The only support Jacoby offers for her harsh verdict on Spencer’s system is a quotation from Spencer’s account (as quoted by someone else, of course; it’s not like she came across it by reading Spencer) of how watching waves on the surface of a pool led him to develop some of his theories; she sneeringly calls this passage an “example of Spencer’s logic (if it can be called that).” (pp. 139-40.) Of course the passage is not meant to be an argument at all; it simply describes how watching the undulations on the water led him to think of “the undulations of the ether” and “the rises and falls in the prices of money, shares, and commodities.” Spencer was no more offering the sight of waves on a pool as evidence for his unified systems theory than Newton was offering the fall of the apple as evidence for the theorems in the Principia, or than Kekul was offering the tail-swallowing serpent in his dream as evidence of the molecular structure of benzene.
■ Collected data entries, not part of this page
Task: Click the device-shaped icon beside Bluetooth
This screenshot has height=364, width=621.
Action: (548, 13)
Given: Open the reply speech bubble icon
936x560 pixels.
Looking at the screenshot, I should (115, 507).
If Jacoby wanted to analyse an actual “example of Spencer’s logic,” she might have looked at one of the passages where he is arguing for his views rather than merely recounting the circumstances under which he formed them. But there is no evidence that she has ever perused any of Spencer’s arguments at all.
In addition, Jacoby offers us a series of comparisons between Spencer and Darwin, all intended to cast discredit on the former. But her attempt is vitiated by her lack of information on the topic in question.
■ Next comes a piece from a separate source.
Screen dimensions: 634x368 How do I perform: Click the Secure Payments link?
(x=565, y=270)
- She says that Spencer “applied Darwin’s principle of natural selection to the social as well as to the natural world — a mistake Darwin never made.” (p. 138.) This is a remarkable statement, in light of the fact that Darwin devotes many pages of The Descent of Man to the sociological implications of natural selection. (But perhaps all she means is that Darwin never advised us to let the unfit die off. Well, neither did Spencer.)
- She notes that Darwin, allegedly unlike Spencer, was “no believer in the inevitability of progress.” (p. 142.) But again, neither was Spencer; on the contrary, he believed that human civilisation was headed for a long period of decline — which is why he penned so many articles with gloomy titles like “Re-barbarization” and “The Coming Slavery.”
- She tells us that “Darwin was not reluctant to reevaluate his ideas” while “Spencer, by contrast, tied up everything … in a grand metaphysical scheme that did not allow for new and contrary pieces of evidence.” (p. 143.) Had she read Spencer’s actual works, she would know that Spencer was constantly reassessing, revising, and recanting earlier opinions on the basis of new evidence or new reasoning or both. (Has she simply assumed that the dreadful Herbert Spencer must have been impervious to changes of mind? Or has she taken some author’s word for it without checking?)
- Finally, she trumpets Darwin’s superiority over the horrible Spencer on the grounds that for Darwin “natural selection becomes subordinate to environmental factors — and man’s own moral evolution — as soon as humans enter into a state of civilization,” so that we develop an “instinct of sympathy” that forbids us to “neglect the weak and helpless.” (p. 142.) But this is precisely Spencer’s view also. (Indeed, Darwin probably got it from Spencer, as he got so much else.) In an essay on “Evolutionary Ethics” (in Essays Moral, Political, and Speculative), Spencer painstakingly explains that according to his theory “the survival of the fittest is often not the survival of the best,” that “the ethical process is part of the process of evolution,” and that “the struggle for life needs to be qualified when the gregarious state is entered.” “So far from being, as some have alleged, an advocacy of the claims of the strong against the weak,” Spencer insists, his system “is much more an insistence that the weak shall be guarded against the strong.” And at Principles of Ethics I. 14 he even hopes that “unceasing social discipline will so mold human nature” that in due course the “likeness between the feelings of the sympathizer and those of the sympathized with” will come “near to identity,” with the result that “ministration to others’ happiness will become a daily need” and “sympathetic pleasures will be spontaneously pursued to the fullest extent advantageous to each and all.”
This is the man Jacoby compares to Ebenezer Scrooge.
Susan Jacoby’s book Freethinkers is a celebration of various figures who thought and inquired for themselves rather than showing a servile reliance on some established consensus. When it comes to assessing Herbert Spencer’s intellectual legacy, however, it seems that she herself has not thought sufficiently freely — and the result is that a brilliant and humane mind has been unfairly maligned yet again.
One of Spencer’s admirers once expressed the opinion that Spencer’s memory would not be done full justice until the 25th century. Maybe he was right; but can’t we work to make it happen just a little sooner?